### Work instruction
Your reply should set down word for word each line below from the one with "Where should I click to: Go" through the final line, both included, but none of the pictures.

### Stored data

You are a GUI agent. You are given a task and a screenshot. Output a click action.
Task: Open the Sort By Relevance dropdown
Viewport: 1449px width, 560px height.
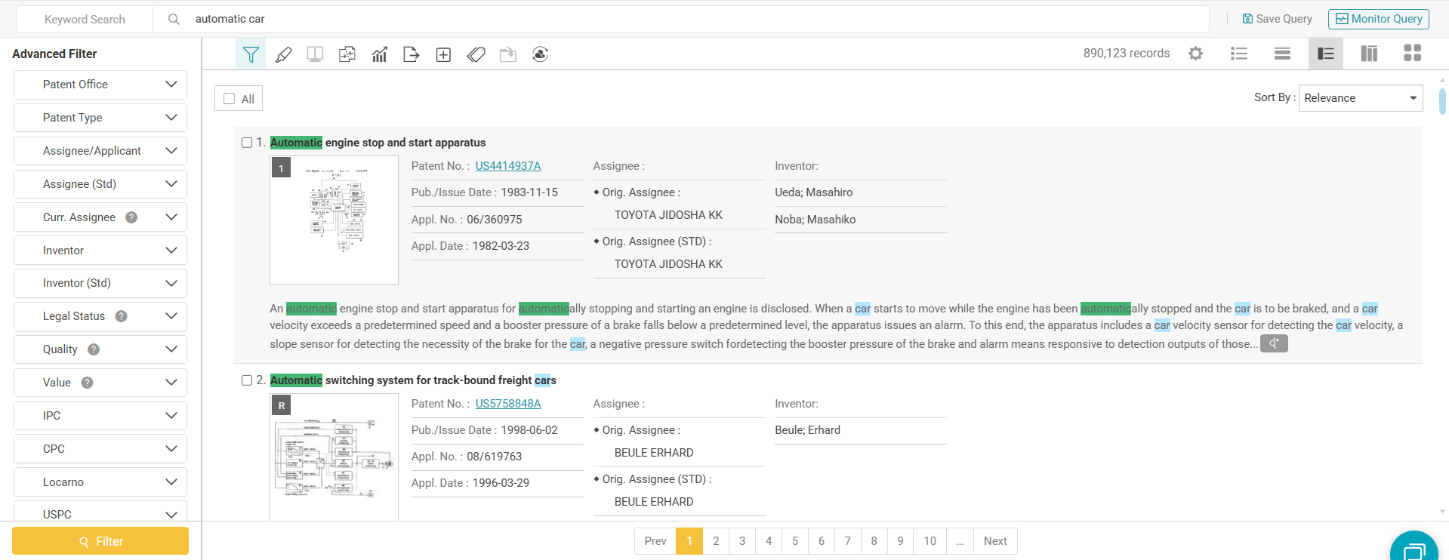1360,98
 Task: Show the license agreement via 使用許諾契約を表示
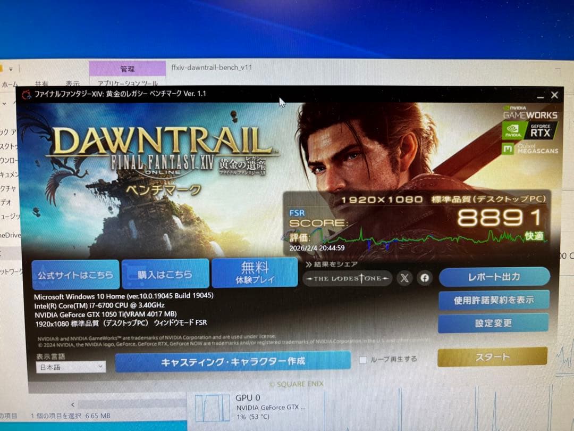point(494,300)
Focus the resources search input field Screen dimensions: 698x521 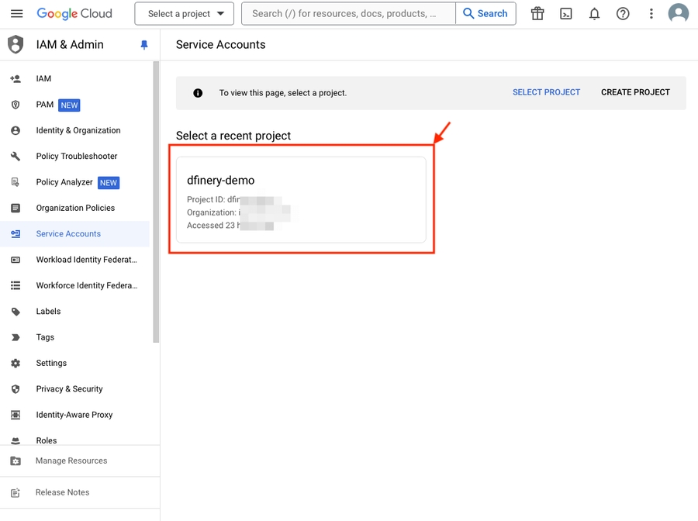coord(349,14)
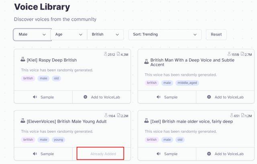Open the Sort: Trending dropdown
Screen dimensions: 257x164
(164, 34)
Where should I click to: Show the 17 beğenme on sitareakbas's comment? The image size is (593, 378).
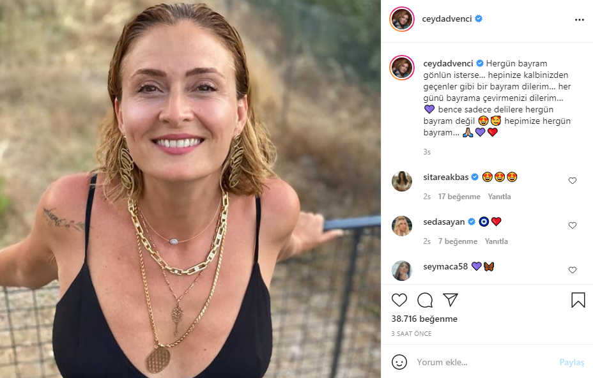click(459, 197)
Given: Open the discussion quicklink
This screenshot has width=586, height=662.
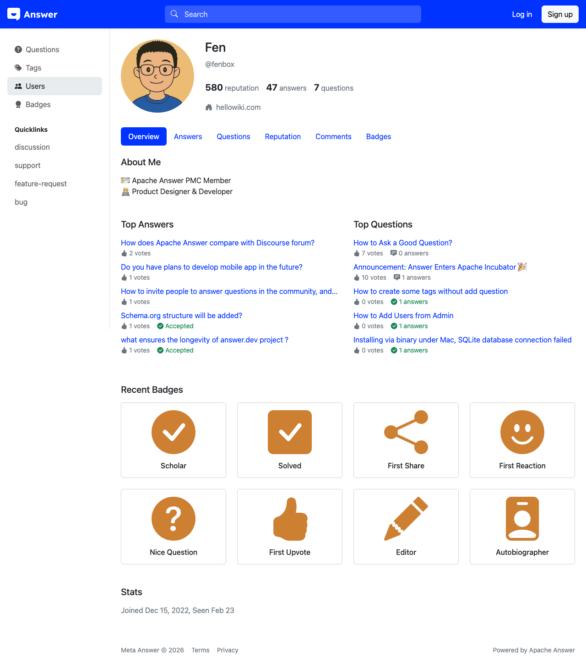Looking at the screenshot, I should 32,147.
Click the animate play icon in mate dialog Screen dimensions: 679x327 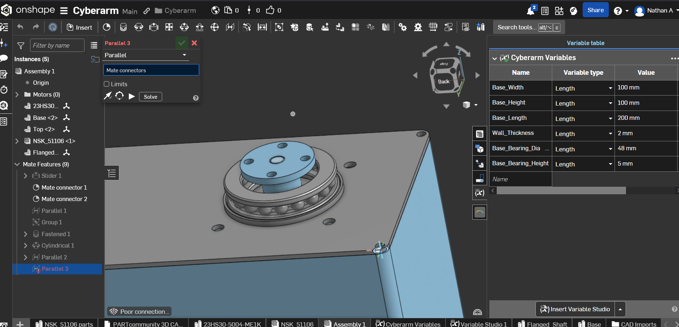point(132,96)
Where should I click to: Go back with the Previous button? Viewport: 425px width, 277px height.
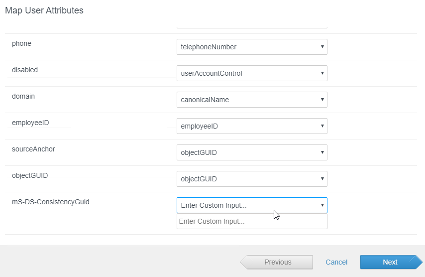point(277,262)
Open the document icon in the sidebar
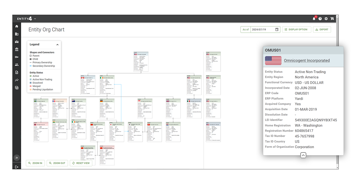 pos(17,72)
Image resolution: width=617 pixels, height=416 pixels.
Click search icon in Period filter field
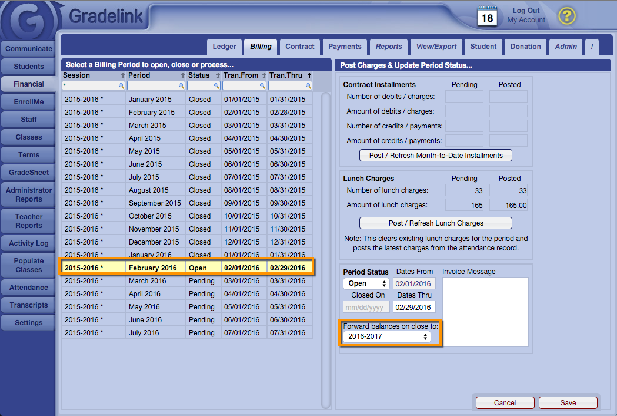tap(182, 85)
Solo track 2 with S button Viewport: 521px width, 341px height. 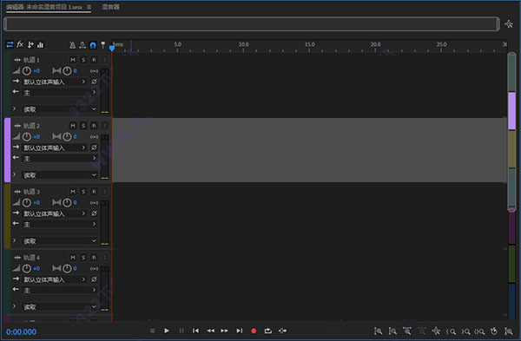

### Final answer
Where should I click to: Go back with the Previous button? Viewport: 425px width, 277px height.
point(277,262)
Open the document icon in the sidebar
 pos(17,72)
Image resolution: width=617 pixels, height=416 pixels.
Click search icon in Period filter field
tap(182, 85)
Solo track 2 with S button Viewport: 521px width, 341px height. 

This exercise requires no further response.